[Stored data entries]
----
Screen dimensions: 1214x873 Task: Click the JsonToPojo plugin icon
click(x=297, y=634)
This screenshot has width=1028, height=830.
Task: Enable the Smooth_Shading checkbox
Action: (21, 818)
----
ASSIGNMENT: Print the entries exactly. Include every one.

WRITTEN RESPONSE:
Screen dimensions: 1214x873 Task: Click the JsonToPojo plugin icon
click(x=297, y=634)
This screenshot has width=1028, height=830.
Task: Enable the Smooth_Shading checkbox
Action: (21, 818)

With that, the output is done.